What you need to do: What is needed is an exact copy of the lines from the one containing "1149x1078 pixels." through the last line of the entries below, both included.

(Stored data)
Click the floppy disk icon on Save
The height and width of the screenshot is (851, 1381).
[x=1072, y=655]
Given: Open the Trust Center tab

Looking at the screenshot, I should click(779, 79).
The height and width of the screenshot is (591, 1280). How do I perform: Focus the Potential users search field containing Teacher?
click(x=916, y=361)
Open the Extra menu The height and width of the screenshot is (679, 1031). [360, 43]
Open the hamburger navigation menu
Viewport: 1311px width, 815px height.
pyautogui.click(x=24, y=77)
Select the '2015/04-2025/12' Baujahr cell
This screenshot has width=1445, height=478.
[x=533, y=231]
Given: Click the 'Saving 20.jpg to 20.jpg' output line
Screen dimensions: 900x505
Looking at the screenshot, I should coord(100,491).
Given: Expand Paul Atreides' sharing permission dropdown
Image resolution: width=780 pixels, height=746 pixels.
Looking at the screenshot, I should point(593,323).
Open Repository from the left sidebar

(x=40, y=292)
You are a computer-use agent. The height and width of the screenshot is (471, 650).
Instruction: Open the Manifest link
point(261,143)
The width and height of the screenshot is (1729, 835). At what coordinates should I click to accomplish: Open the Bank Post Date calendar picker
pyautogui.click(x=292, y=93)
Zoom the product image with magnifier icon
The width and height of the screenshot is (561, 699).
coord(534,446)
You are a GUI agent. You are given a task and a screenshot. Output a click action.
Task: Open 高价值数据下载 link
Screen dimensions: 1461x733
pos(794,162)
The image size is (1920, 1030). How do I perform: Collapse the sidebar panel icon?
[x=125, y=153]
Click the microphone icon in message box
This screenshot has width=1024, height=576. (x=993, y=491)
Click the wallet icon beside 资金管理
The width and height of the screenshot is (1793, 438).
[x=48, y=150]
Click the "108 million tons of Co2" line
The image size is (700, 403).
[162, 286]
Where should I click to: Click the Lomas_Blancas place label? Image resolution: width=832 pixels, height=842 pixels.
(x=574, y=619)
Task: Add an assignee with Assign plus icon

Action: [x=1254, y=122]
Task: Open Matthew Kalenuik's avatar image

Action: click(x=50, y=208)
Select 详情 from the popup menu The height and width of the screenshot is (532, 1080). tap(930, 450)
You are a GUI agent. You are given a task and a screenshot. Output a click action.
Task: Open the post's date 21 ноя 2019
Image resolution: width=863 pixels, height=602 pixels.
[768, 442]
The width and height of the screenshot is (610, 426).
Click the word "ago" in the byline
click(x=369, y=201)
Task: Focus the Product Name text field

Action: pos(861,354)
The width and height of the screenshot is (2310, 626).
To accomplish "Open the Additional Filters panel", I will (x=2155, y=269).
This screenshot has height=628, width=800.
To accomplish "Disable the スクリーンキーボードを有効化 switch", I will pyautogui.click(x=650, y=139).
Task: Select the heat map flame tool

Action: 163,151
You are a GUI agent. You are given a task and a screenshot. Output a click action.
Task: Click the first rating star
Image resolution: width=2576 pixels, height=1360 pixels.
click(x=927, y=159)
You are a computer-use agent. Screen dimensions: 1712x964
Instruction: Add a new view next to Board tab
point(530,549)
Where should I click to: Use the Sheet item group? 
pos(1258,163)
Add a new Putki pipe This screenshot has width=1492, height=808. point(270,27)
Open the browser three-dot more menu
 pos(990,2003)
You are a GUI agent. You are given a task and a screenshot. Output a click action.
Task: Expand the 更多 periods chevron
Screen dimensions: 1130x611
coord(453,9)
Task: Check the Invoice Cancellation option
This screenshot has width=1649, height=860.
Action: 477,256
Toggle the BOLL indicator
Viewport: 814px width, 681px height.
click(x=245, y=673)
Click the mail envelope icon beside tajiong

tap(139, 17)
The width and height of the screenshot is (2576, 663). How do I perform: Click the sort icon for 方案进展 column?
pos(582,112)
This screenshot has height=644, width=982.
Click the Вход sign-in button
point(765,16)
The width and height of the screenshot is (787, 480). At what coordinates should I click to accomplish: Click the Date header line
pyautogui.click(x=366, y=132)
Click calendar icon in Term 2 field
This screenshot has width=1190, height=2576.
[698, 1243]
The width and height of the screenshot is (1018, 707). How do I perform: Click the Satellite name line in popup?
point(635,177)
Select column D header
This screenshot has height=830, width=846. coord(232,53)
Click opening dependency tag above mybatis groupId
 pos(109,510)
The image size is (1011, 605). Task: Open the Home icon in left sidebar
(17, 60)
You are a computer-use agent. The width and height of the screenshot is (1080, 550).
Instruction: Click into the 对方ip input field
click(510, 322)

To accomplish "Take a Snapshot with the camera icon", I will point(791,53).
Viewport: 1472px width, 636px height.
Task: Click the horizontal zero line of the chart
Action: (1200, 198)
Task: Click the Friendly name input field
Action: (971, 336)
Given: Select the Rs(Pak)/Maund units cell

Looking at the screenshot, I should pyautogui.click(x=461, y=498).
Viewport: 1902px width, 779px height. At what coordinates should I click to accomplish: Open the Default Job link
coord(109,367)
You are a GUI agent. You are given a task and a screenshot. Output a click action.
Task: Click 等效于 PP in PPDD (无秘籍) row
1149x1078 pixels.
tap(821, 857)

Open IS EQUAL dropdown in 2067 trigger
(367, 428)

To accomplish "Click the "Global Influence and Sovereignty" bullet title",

Answer to the exercise:
1149x1078 pixels.
tap(821, 857)

Open IS EQUAL dropdown in 2067 trigger
(367, 428)

To accomplish "Click the "Global Influence and Sovereignty" bullet title",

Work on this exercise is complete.